3.0 KiB
% Dell Latitude E6400 added (blob-free, no disassembly) % Leah Rowe % 19 April 2023
UPDATE (9 May 2023): Libreboot confirmed working on variants such as E6400 XFR, and experiment Nvidia GPU variant support now available.
Introduction
Today, Libreboot gained the Dell Latitude E6400 laptop port. This is a
blob-less port, courtesy of Nicholas Chin (nic3-14159
on Libreboot IRC).
Nicholas has worked extensively on this port, for several years, and it's in
a ready state for entry to Libreboot.
The hardware platform is GM45, similar to ThinkPad X200, T400 and so on that Libreboot already supports.
You can learn more on the E6400 installation page and the hardware info page.
100% libre, blob-free
This is a blob-free board in the boot flash. No Intel ME firmware needed, and microcode can be removed if you wish (you should still leave microcode there, as is default, but some people remove it by choice that we give them - see: Binary Blobs Reduction Policy).
But wait. There's more. A lot more of them, that is.
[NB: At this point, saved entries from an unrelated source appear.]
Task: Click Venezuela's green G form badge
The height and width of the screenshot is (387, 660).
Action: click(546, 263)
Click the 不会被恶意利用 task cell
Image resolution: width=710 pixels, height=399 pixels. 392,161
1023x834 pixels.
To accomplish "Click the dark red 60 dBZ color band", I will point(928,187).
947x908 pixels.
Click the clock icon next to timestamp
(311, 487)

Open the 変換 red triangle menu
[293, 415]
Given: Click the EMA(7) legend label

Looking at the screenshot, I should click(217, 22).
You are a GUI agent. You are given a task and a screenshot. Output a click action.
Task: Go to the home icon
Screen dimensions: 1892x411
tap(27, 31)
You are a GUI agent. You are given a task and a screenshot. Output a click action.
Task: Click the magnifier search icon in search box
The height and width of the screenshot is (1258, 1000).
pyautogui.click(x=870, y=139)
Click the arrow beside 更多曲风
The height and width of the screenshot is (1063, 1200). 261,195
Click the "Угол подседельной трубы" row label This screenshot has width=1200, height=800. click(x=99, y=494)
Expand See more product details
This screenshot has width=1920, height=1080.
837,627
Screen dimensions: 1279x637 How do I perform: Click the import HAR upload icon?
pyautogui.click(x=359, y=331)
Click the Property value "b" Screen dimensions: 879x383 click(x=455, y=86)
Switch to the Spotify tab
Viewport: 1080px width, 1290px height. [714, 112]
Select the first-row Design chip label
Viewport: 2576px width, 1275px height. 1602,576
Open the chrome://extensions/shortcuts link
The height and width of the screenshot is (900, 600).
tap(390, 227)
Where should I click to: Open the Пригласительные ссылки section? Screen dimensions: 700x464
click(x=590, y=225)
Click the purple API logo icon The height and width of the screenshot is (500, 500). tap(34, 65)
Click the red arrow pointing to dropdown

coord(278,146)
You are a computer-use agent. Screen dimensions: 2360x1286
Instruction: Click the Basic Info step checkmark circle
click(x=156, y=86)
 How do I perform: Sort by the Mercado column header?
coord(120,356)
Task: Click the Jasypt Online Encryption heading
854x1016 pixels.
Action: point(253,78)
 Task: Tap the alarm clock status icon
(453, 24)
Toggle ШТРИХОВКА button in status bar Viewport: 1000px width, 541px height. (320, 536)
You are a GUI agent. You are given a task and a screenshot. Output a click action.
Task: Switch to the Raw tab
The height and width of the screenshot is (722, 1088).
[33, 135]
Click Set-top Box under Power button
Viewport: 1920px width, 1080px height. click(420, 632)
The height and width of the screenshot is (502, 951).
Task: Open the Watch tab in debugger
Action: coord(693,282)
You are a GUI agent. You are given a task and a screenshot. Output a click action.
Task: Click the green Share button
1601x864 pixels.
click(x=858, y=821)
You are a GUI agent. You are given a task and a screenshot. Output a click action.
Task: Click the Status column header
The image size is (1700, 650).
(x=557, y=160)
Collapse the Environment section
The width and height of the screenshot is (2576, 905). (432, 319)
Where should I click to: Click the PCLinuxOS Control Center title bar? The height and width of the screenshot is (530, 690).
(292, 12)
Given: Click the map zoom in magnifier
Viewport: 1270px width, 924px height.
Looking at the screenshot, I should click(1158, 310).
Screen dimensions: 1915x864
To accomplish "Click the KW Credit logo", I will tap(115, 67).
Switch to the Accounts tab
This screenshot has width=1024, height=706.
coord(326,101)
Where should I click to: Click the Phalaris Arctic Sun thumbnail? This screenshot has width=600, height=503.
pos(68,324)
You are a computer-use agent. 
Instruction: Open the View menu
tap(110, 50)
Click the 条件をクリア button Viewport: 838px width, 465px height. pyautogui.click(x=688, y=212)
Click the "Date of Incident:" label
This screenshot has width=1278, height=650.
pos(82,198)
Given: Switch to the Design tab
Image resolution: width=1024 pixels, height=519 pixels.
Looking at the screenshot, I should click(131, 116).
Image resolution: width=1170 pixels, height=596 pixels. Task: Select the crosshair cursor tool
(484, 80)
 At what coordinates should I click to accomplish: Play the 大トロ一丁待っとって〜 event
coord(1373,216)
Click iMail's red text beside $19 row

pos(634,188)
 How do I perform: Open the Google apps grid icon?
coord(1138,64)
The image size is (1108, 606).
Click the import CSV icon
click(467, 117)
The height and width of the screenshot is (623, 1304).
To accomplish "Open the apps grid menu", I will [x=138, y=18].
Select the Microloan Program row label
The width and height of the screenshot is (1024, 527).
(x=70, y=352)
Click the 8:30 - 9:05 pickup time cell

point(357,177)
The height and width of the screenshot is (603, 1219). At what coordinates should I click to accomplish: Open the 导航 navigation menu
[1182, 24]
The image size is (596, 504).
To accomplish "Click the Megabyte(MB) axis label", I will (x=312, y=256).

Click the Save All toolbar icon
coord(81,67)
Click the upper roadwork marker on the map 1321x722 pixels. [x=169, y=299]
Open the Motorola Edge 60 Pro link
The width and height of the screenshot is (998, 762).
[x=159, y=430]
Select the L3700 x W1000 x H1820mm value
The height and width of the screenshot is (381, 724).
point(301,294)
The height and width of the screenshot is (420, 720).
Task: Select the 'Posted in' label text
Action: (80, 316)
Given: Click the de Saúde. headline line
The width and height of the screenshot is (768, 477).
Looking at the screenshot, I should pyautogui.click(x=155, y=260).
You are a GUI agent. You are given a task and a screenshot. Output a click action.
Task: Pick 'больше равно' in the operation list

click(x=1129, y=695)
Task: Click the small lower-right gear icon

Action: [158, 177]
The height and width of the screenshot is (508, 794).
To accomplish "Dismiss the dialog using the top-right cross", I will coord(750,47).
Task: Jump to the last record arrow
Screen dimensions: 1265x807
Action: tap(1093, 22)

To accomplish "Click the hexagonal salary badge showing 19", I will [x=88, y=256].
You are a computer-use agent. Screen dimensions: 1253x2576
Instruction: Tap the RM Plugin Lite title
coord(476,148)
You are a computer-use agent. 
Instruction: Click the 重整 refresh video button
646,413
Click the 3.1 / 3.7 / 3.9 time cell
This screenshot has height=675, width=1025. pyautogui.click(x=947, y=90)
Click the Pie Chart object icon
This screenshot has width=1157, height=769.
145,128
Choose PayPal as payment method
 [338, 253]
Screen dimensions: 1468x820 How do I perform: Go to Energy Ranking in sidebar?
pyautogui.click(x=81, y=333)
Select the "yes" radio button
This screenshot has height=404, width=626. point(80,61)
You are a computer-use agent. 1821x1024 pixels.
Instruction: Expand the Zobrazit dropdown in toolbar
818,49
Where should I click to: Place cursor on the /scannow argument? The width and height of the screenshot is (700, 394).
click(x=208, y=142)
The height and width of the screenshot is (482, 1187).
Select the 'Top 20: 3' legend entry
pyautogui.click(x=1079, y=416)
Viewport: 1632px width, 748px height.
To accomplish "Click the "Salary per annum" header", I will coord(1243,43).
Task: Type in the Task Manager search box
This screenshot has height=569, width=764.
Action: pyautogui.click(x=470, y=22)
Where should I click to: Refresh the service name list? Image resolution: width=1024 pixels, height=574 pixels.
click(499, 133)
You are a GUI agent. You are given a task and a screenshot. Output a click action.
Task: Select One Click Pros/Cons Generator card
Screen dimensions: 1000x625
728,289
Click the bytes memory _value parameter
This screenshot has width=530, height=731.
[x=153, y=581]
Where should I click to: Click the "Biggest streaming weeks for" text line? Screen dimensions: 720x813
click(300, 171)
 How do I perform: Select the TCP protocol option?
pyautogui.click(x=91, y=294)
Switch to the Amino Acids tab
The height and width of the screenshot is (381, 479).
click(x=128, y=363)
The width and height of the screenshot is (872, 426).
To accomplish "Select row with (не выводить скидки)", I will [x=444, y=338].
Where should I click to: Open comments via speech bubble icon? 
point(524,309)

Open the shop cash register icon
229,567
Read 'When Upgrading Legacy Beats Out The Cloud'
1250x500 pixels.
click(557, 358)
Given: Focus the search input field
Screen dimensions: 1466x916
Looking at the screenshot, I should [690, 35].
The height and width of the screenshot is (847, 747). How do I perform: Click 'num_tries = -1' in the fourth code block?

Readily available on eBay etc, and cheap
Dells were much more popular than those ThinkPads, and more commonly used, so there are still several of these available on sites like eBay. Enough to keep people with an affinity for GM45 machines happy for a while longer (older GM45 ThinkPad X200, T400 etc are very hard to find nowadays).
This could very well replace X200, T400 etc, in terms of what certain people want to use - nice enough screen/keyboard, and easy of installation just makes this a very nice machine indeed.
But wait.... It gets better:
Software flashing possible! (no disassembly)
tl;dr Nicholas is a genius, but he spent time studying the board, finding that the EC is hooked up to GPIO33 which allows for flash descriptor override. He successfully reverse engineered a command that can be used to disable IFD protections, and discovered that the SMM BIOS lock protection could be bypassed, allowing installation of Libreboot.
This is without needing to disassemble. No clip required.
That is to say, you can install Libreboot on this board without taking it apart, and you can install it easily within 5 minutes.
This is done with the following utility from Nicholas Chin, which I merged into lbmk:
https://browse.libreboot.org/lbmk.git/tree/util/e6400-flash-unlock
The original util, before Nicholas sent it to lbmk, is here (same util):
https://gitlab.com/nic3-14159/e6400-flash-unlock/-/commits/base
It merges some code changes that I made myself, after Nicholas published it, tidying up the code a bit (OpenBSD-like coding style adopted, for fun). See:
https://codeberg.org/vimuser/e6400-flash-unlock/commits/branch/puffy
Libreboot users should use the one in util/
on Libreboot proper.
That is all! Read the manuals to know more about this machine. Thank you!